Commit graph

5 commits

Author SHA1 Message Date
david kiania
bb38d354e5 fix(geocode): precise location geoms survive delta re-upserts (FT-BUG-01)
The tg_ticket_geom trigger resolved feed coords -> cluster centroid -> none,
never consulting tickets.geo_locations, so every 20-min delta ingest re-upserted
changed rows and downgraded previously-resolved 'location' geoms back to the
cluster centroid. Live effect: only 51 of 114k INC (and 0 of 42k CRQ) rows kept
the precise geocode the LocationIQ budget paid for.

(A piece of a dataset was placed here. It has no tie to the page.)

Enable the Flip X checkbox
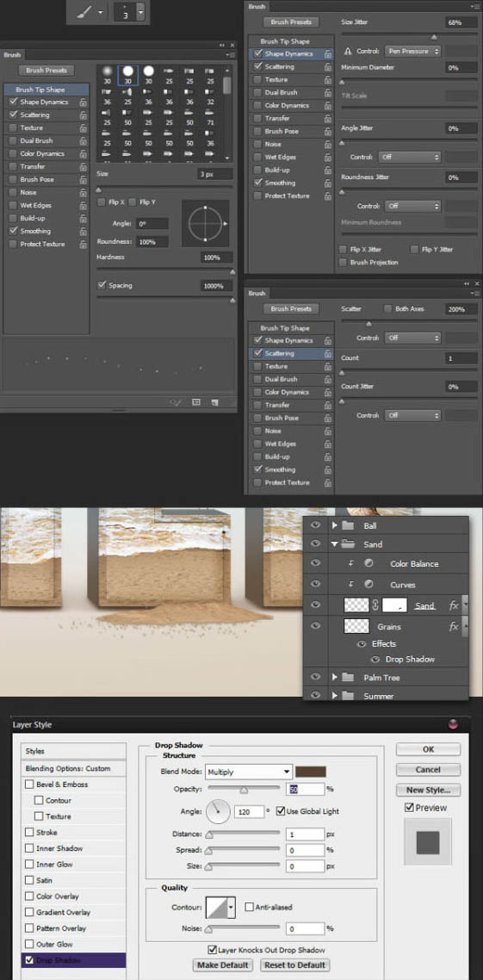The height and width of the screenshot is (980, 483). pos(102,202)
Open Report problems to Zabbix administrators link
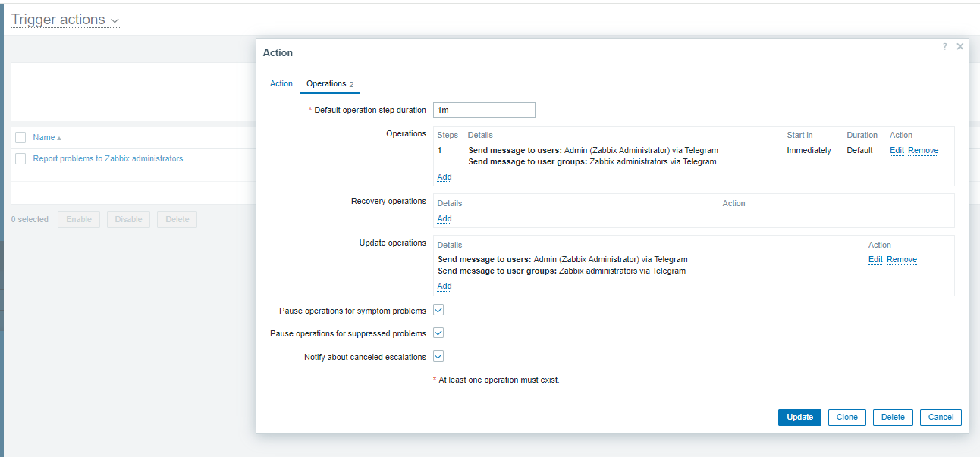The image size is (980, 457). point(108,159)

- migration 18: trigger now resolves feed -> geo_locations (precise) -> cluster
  -> none, mirroring resolve_ticket_geoms() precedence; ends with one resolve
  pass to repair the backlog. Dry-run against the live DB (rolled back) repaired
  7,481 rows: INC location 51 -> 5,339, CRQ 0 -> 2,193.
- pipeline.ingest(): re-resolve after every applied run that ingested files, so
  geoms self-heal even before migration 18 lands.
- run_ingest.sh: chain an incremental --geocode-clusters pass (0 API calls when
  no new clusters) so new clusters map without a manual command (FT-BUG-02).
- Dockerfile/.dockerignore: pinned installs from uv.lock, non-root user (FT-SEC-02).
- 20260618_bug.txt removed (stale review of a since-rewritten file).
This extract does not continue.